### SHORT PROBLEM
Rewrite every line of the items, from the very start up to and including the line with "coord(267,5)", offsetting each coordinate in the answers by adding 40 to it and leaving all other text unchanged.

Records of locating words and elements
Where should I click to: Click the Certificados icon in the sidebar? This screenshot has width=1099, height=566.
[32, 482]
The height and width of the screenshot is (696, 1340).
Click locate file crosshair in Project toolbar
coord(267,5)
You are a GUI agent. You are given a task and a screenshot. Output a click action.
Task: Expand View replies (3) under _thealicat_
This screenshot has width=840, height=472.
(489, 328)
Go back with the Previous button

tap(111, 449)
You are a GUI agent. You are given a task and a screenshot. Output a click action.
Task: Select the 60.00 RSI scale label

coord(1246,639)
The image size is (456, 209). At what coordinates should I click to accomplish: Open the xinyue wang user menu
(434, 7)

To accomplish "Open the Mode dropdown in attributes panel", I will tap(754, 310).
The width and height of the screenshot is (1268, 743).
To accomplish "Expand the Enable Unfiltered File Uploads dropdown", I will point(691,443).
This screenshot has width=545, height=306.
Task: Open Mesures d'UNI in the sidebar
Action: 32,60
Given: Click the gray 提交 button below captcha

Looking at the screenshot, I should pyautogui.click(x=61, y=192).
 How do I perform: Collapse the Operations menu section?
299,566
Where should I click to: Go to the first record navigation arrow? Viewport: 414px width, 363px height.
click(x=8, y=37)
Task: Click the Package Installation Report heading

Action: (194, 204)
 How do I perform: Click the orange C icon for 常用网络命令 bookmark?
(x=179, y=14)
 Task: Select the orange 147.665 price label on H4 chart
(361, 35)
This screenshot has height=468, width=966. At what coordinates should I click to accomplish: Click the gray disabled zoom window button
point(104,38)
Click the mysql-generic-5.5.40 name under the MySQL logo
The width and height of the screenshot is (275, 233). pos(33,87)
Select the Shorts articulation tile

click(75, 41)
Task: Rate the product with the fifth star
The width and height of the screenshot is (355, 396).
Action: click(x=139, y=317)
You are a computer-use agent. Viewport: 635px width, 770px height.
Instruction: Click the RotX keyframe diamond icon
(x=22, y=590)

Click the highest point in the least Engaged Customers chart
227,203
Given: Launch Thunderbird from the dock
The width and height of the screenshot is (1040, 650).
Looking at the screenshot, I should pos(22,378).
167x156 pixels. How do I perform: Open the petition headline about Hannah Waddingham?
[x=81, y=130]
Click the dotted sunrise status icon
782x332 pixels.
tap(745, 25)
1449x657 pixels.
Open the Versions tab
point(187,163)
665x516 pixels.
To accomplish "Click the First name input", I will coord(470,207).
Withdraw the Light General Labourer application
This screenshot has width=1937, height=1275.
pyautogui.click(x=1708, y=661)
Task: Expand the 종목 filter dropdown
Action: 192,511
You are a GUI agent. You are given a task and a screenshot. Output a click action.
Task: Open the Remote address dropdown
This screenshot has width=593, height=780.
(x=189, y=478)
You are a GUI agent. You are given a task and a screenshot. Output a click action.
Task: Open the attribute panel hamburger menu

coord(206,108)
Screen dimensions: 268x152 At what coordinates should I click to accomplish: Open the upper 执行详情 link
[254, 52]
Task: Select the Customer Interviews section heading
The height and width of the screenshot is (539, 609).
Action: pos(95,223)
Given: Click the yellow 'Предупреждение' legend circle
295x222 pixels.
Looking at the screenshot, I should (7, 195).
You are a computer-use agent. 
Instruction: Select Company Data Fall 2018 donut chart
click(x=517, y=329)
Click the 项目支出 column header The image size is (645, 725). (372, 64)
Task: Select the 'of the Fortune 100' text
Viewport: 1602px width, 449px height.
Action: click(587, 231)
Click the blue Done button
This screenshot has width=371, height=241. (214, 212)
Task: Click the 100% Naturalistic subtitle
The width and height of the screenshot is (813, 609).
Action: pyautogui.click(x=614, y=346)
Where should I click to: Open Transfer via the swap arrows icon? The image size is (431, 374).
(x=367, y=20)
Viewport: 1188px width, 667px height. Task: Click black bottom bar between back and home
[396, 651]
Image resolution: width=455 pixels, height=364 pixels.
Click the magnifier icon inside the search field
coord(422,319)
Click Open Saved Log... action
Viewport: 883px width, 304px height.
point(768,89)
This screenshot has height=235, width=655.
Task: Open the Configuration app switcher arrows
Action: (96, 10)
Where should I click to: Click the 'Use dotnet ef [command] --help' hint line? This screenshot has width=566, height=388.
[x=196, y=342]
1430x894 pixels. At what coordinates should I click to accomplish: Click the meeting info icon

### REPLY TO THE EXERCISE
Where should I click to: Click the Certificados icon in the sidebar? This screenshot has width=1099, height=566.
[72, 522]
The height and width of the screenshot is (696, 1340).
Click locate file crosshair in Project toolbar
coord(307,45)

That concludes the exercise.